The Lantic Rogers media release on this can be read here.

The Canadian Press article adds: “The company will also expand its logistics and storage capacity in the Greater Toronto Area.”

And it notes: “The announcement came as Rogers Sugar reported a third-quarter profit of $14.2 million or 12 cents per diluted share, up from $3.1 million or three cents per diluted share in the same quarter last year. Revenue for the quarter ended July 1 totalled $262.3 million, up from $254.6 million in the same period a year earlier.”

Implications for Guatemala

The news article and media release do not specifically mention the source of sugar to feed the increased capacity of 100,000 tonnes a year.
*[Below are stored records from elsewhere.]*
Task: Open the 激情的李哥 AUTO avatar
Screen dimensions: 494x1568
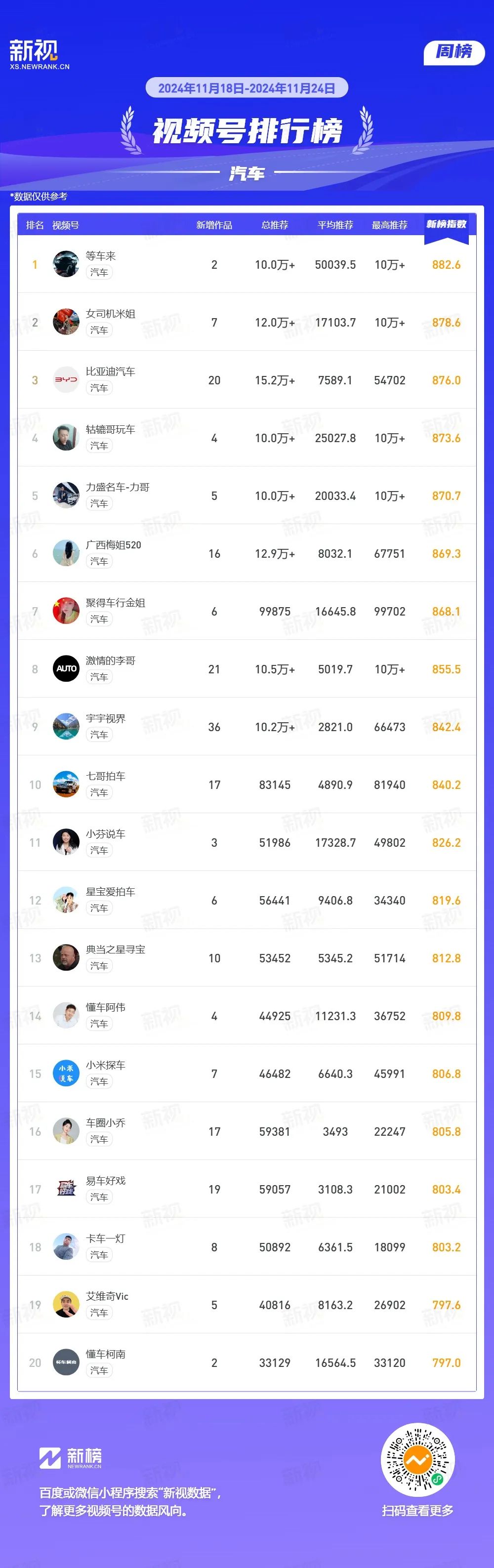Action: pos(66,668)

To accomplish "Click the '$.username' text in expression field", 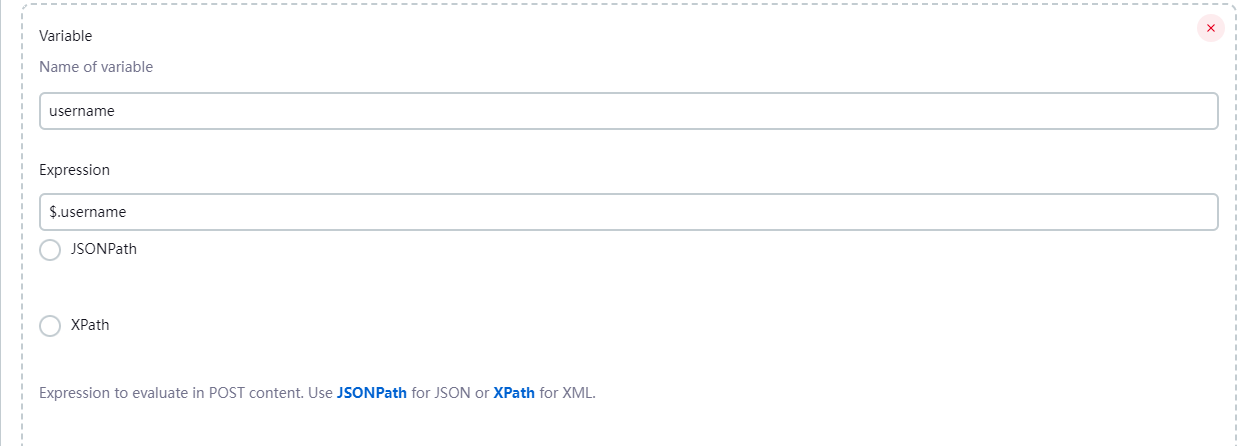I will pyautogui.click(x=88, y=212).
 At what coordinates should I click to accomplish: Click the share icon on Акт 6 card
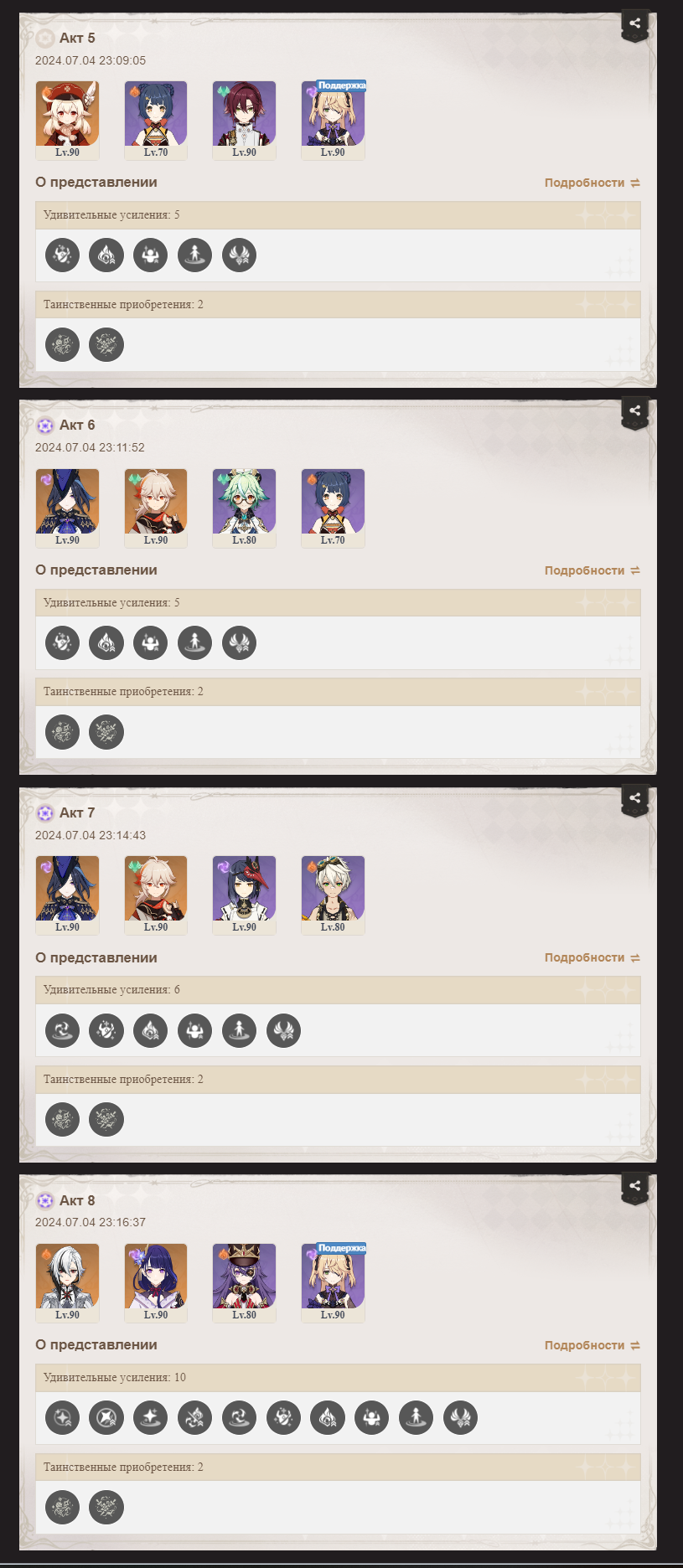(x=635, y=410)
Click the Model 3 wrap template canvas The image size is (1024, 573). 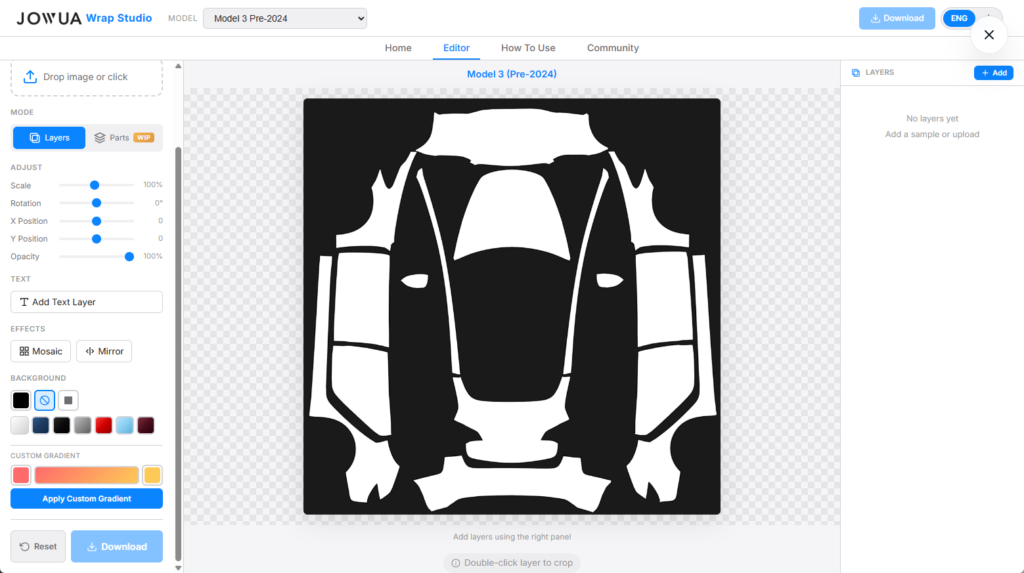point(511,306)

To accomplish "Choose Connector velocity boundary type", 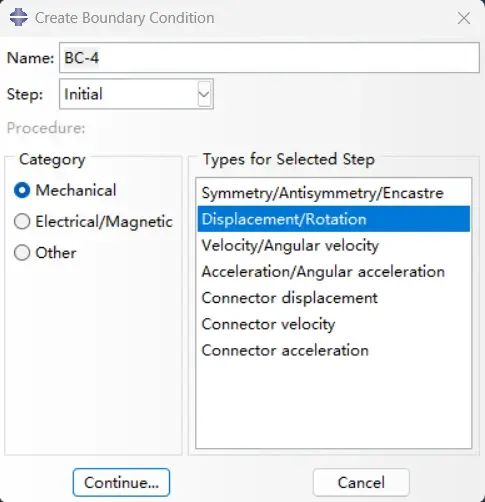I will (x=334, y=324).
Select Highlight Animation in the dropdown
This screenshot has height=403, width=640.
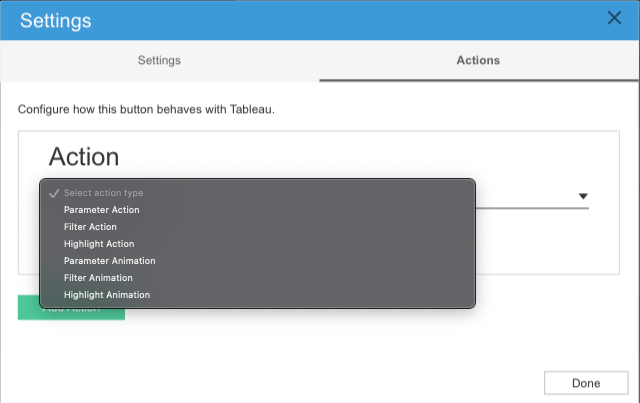pos(106,295)
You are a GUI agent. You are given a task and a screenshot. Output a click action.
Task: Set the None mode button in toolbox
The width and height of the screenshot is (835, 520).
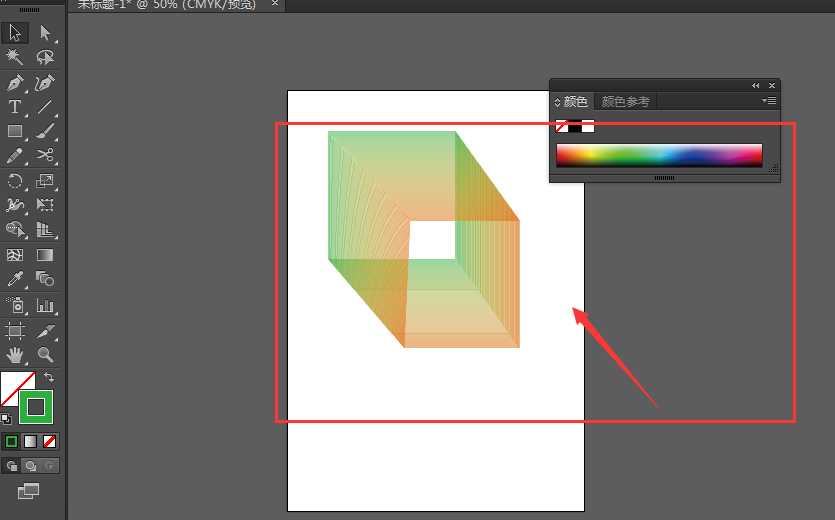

But we would highlight at this point that between 2015 and 2022, Canada imported 1.46 million metric tons of sugar from Guatemala.

Given this US Department of Agriculture report notes that “the sugarcane crop system [in Guatemala] only requires 100 cubic meters of water per ton”, we can generally estimate that the 1,460,833 metric tons of sugar that Canada has imported since 2015, has required approximately 146,083,300 cubic meters of water.

On our recent visit to the South Coast of Guatemala, PBI-Canada saw diminished and polluted rivers attributed to sugar production and visited numerous communities that shared stories about how the water required for sugar mills had dried wells and gardens.

As noted in the US Department of Agriculture report: “Guatemala’s main export channel continues to be Port Quetzal. The sugar industry’s exporter terminal – EXPOGRANEL – maintains its installed capacity to receive 800 MT of sugar per hour bulk vessel filling at a speed of 2,164 MT of sugar per hour.”

That sugar enters Canada at ports in Montreal, Toronto and Vancouver.

We are currently in the process of trying to determine if the increased production capacity in Montreal will have implications for communities in Guatemala that are already struggling with the impacts of sugar production on their right to water.